MATERIAL PROVIDED.
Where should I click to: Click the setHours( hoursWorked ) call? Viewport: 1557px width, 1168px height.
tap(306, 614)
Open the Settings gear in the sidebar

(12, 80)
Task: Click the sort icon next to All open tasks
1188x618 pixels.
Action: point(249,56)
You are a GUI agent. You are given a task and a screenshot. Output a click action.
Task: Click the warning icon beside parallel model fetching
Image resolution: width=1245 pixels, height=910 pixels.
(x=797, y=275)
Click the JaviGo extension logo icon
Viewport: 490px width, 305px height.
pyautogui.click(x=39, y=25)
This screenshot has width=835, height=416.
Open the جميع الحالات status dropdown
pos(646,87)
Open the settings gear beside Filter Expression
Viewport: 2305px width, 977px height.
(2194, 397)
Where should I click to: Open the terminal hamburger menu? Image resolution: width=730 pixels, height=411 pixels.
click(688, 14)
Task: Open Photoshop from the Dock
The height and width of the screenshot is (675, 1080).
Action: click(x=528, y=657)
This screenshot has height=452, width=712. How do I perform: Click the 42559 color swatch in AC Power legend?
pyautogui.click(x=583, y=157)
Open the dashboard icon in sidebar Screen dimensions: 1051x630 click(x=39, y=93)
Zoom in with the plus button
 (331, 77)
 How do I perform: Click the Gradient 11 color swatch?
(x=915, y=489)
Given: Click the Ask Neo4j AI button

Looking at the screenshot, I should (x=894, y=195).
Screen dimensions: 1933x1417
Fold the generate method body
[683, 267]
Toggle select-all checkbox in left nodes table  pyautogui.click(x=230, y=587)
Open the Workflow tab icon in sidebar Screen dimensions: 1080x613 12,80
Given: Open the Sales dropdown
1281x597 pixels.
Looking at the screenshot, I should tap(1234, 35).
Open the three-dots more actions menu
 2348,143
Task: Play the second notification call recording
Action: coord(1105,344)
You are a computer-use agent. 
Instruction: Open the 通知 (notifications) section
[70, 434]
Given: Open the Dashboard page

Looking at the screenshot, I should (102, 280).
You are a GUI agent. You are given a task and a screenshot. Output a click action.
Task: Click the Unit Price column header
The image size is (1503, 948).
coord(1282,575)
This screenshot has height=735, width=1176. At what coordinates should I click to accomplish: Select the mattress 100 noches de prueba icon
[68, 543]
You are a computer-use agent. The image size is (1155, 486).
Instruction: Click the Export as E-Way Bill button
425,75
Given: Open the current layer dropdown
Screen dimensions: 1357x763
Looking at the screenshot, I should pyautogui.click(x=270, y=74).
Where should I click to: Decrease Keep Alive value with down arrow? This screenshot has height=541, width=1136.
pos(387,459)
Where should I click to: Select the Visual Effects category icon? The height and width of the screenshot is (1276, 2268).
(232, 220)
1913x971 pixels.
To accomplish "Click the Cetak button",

EXERCISE OBJECTIVE. The line containing "1913x971 pixels." begins the span, and the last line of the records above ends it. Return that span exactly, and nothing outside it.

RESPONSE BELOW.
1913x971 pixels.
To accomplish "Click the Cetak button",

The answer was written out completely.